Prevalence rates in home-based female MCWs. (A) Prevalence of musculoskeletal disorders (MSDs) during the past year. (B) Prevalence of MSDs which negatively affected work and daily living during the past year.
The averaged CSI scores for MCWs were 6.0±2.1, with 37.6% scoring 7 or more points, indicating a high level of psychological stress. The chief stress item was long working time (94.1%), and the second was the disturbed sleep (85.9%) (Table 2).
The level of MCWs’ psychological stress screened by Caregiver Strain Index (CSI)
N (%) indicates the number (percentage) of subject who responded “Yes” to this question. Values are presented as mean±SD or N (%).
X-ray imaging was available for 39 of the 89 MCWs. The percentage of abnormal findings detected by the X- ray examination was 35.9% over the cervical region and 47.2% over the lumber region. Significant correlations were not found (all p > 0.23) except for a positive moderate correlation shown between lumbar spine X-ray abnormality and MSDs over any area (φ = 0.39, p = 0.01).

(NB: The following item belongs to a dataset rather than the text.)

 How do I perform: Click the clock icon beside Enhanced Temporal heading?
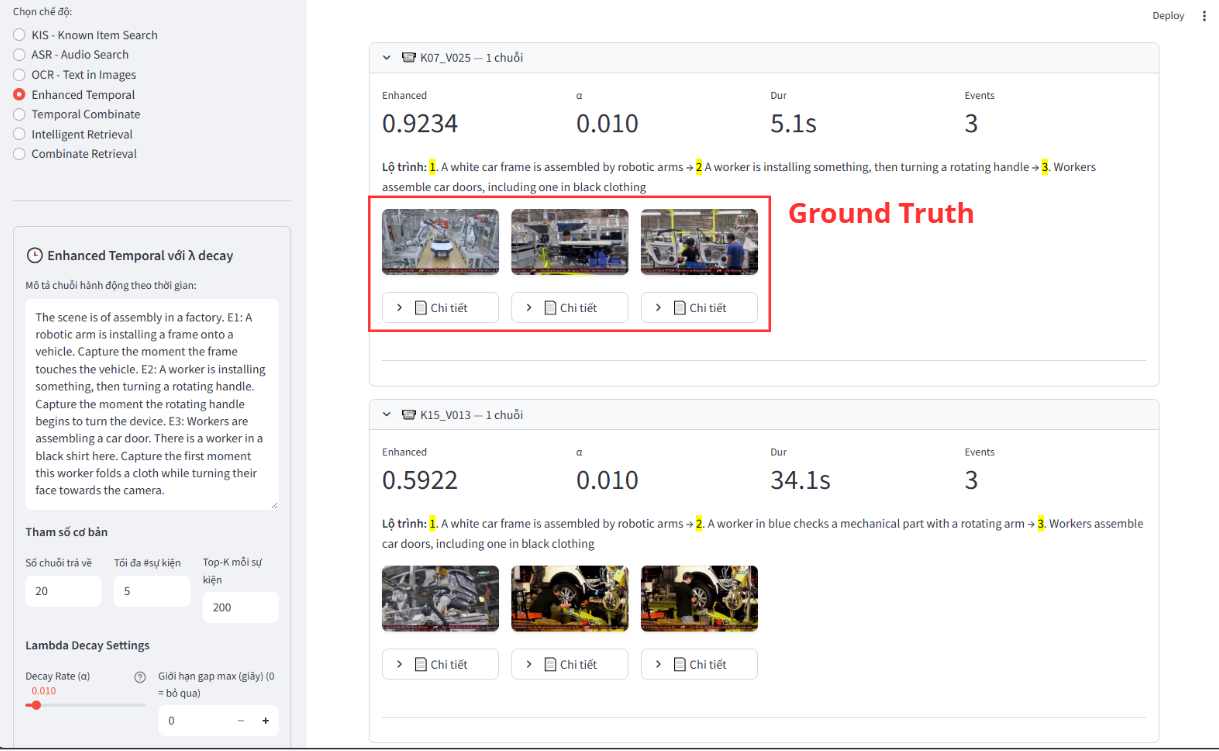pyautogui.click(x=35, y=255)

Urine analysis results were available for 47 of the 89 MCWs. The 24 h urinary 17-OHCS value was 9.1±5.0 mg, and 59.6% of MCWs had a value of more than 7 mg. The 17-OHCS/creatinine ratio was 8.9±5.9 mg/g. However, the urinary 17-OHCS or 17-OHCS/creatinine ratio was not significantly correlated to psychological stress (CSI scores) (p = 0.46).
Risk factors for MSDs
Potential risk factors for MSDs, including personal, physical, psychosocial, organizational/work, and physical fitness factors, are presented in Table 1. Table 3 reports the results in the univariate logistic regression analysis for the potential predictors that were associated with MSDs in discomfort body regions of any area, neck, shoulders, upper back, or lower back/waist. Factors such as educational level, drinking tea or coffee, frequency of transferring and bedside care activity, salary, sleep, working time, knowledge of body mechanics techniques, and physical fitness determined in the univariate analyses were entered into the multivariable models. Table 4 presents the main factors associated with MSDs in the multivariable model. Significant risk factors associated with MSDs over any area were drinking tea or coffee (OR = 3.21, p = 0.048) and more frequent transferring activities (OR = 3.54, p = 0.04). Neck pain was associated with higher educational level (OR = 3.48, p = 0.01). Lack of caregiver training in Taiwan (OR = 5.18, p = 0.03), more frequent transferring activities (OR = 4.31, p < 0.01), and inadequate sleep (OR = 3.03, p = 0.04) were related to shoulder pain. Upper back pain was associated with higher education level (OR = 3.41, p = 0.02). Higher education level (OR = 4.84, p < 0.01) and more frequent bedside care activities (OR = 2.85, p = 0.04) were associated with lower back/waist pain (Table 4).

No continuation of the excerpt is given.